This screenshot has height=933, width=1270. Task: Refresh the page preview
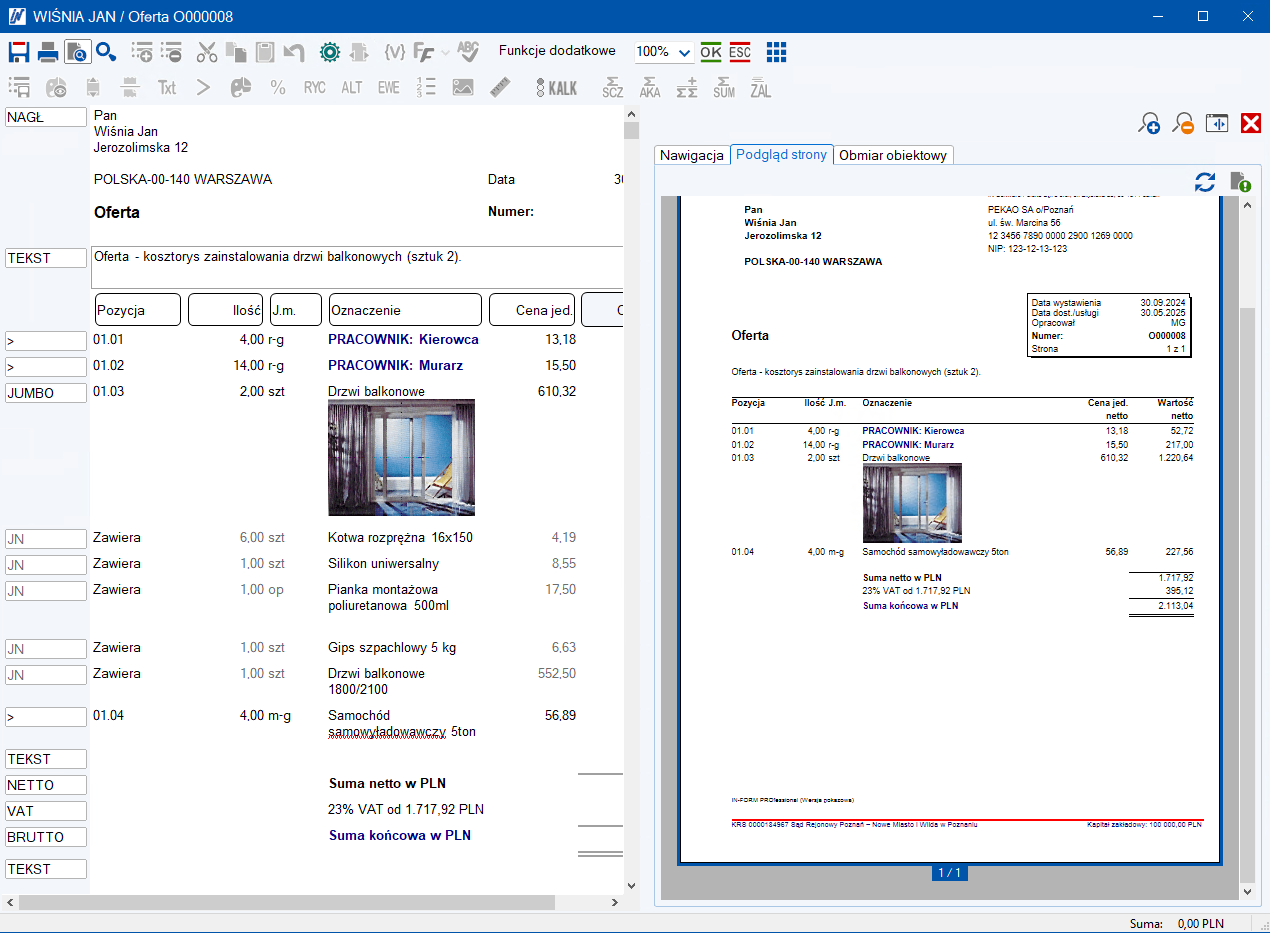pyautogui.click(x=1205, y=182)
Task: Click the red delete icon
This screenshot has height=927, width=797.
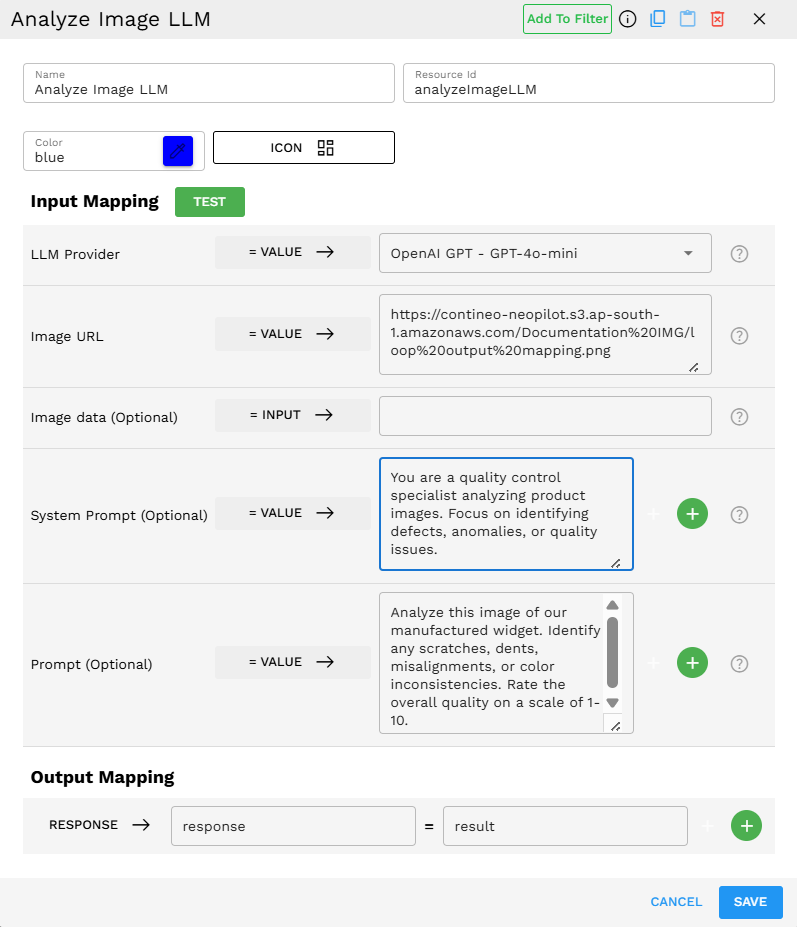Action: point(717,19)
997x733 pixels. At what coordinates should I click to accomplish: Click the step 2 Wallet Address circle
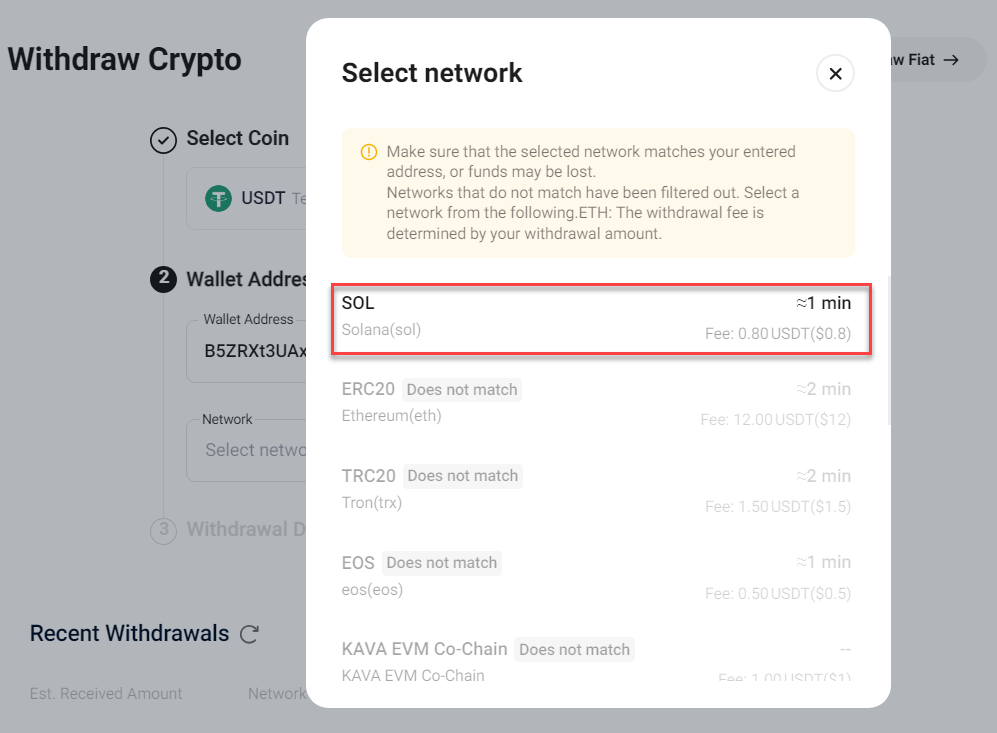tap(163, 279)
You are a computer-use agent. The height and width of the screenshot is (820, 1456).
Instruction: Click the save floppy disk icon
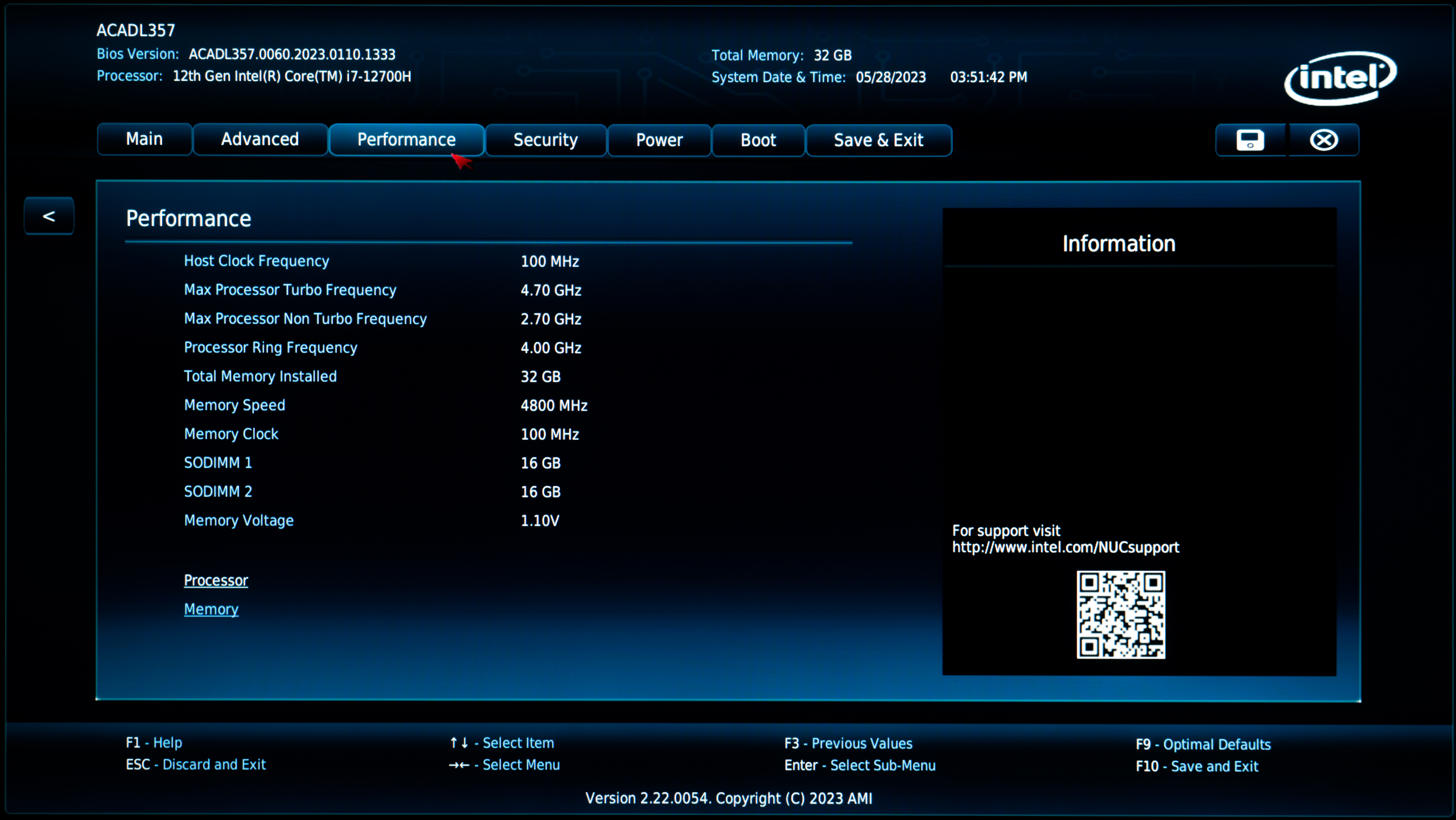[x=1250, y=140]
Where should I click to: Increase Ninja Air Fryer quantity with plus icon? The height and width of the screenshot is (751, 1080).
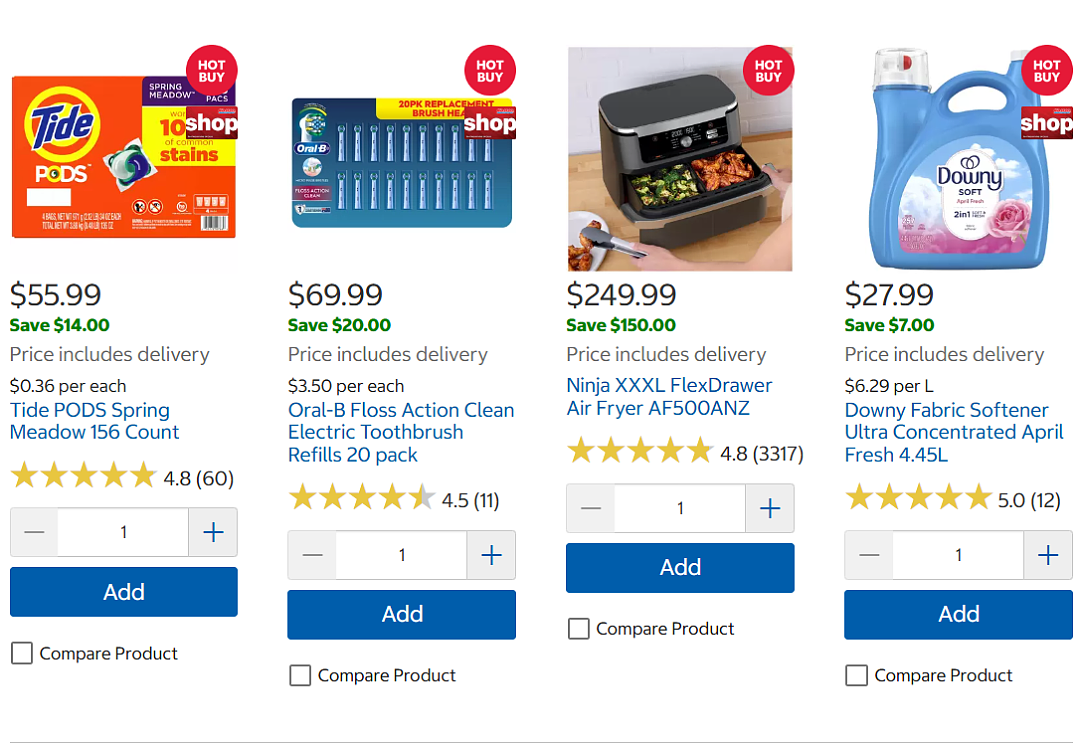coord(770,508)
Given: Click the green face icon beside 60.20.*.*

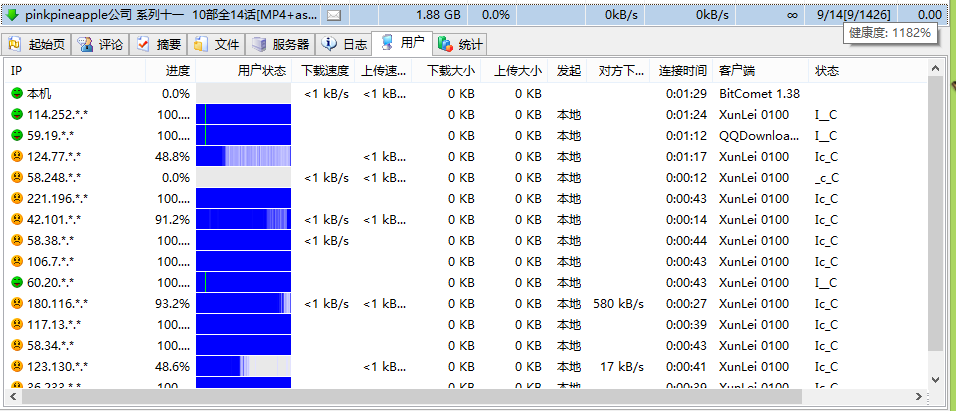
::::
▸ Problem details:
Quote all of the lines above word for word, leaving out the pictures.

▸ Problem solution:
This screenshot has height=933, width=1270. Task: Refresh the page preview
pyautogui.click(x=1205, y=182)
Task: Click the red delete icon
This screenshot has height=927, width=797.
Action: point(717,19)
997x733 pixels. At what coordinates should I click to accomplish: Click the step 2 Wallet Address circle
tap(163, 279)
You are a computer-use agent. The height and width of the screenshot is (820, 1456).
Instruction: Click the save floppy disk icon
[x=1250, y=140]
Where should I click to: Increase Ninja Air Fryer quantity with plus icon? The height and width of the screenshot is (751, 1080).
coord(770,508)
Given: Click the green face icon beside 60.20.*.*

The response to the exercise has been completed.